» **Exercise**:
Report how many lines of the records below contain the string "pyautogui", with case taken into account. Give only the number.

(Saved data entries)

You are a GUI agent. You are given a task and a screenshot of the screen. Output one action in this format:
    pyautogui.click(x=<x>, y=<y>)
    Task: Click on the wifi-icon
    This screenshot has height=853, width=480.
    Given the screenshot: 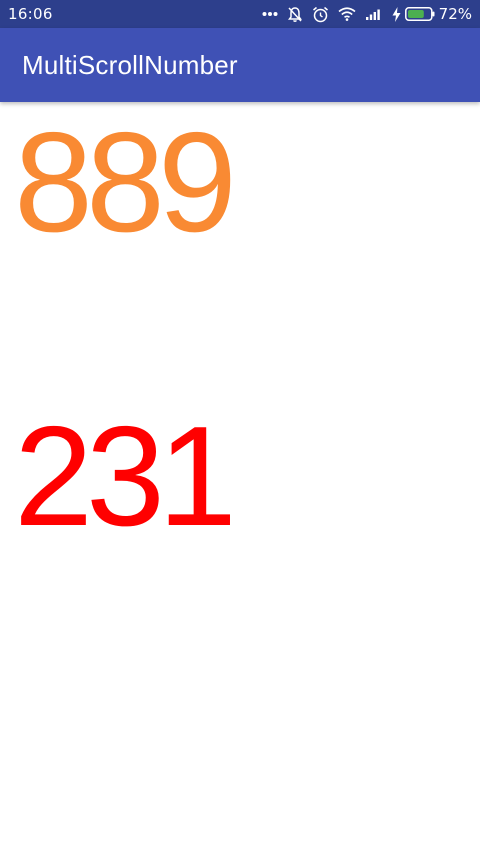 What is the action you would take?
    pyautogui.click(x=347, y=14)
    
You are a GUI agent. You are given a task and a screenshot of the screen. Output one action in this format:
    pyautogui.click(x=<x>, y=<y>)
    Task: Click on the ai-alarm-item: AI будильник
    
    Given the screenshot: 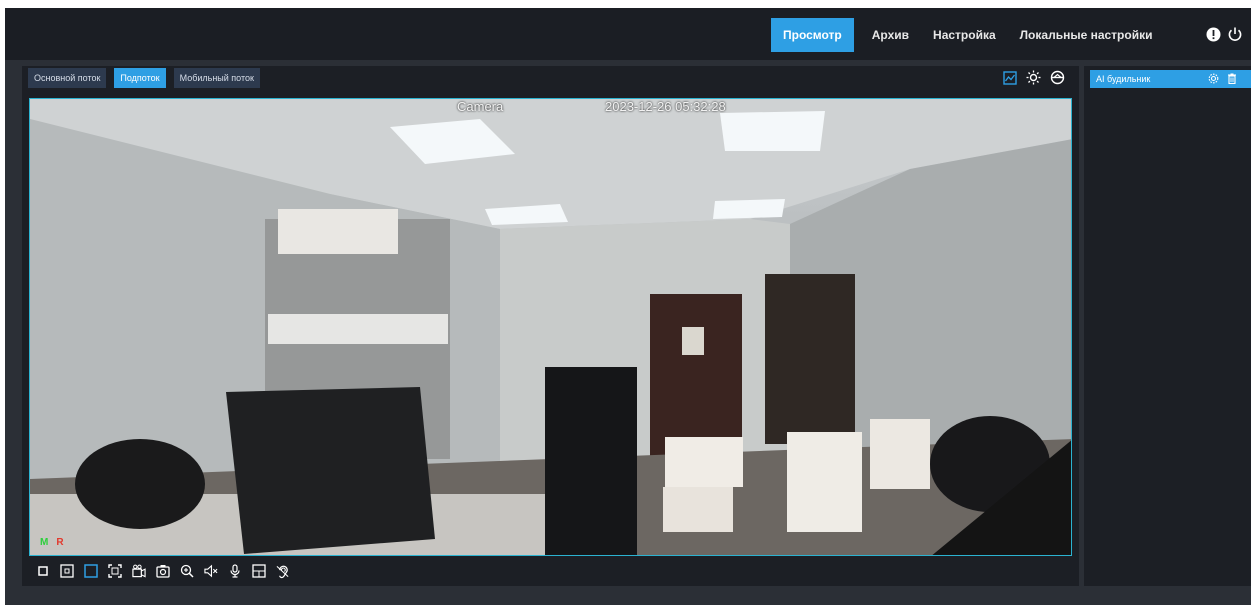 What is the action you would take?
    pyautogui.click(x=1170, y=79)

» **Answer to this problem**:
4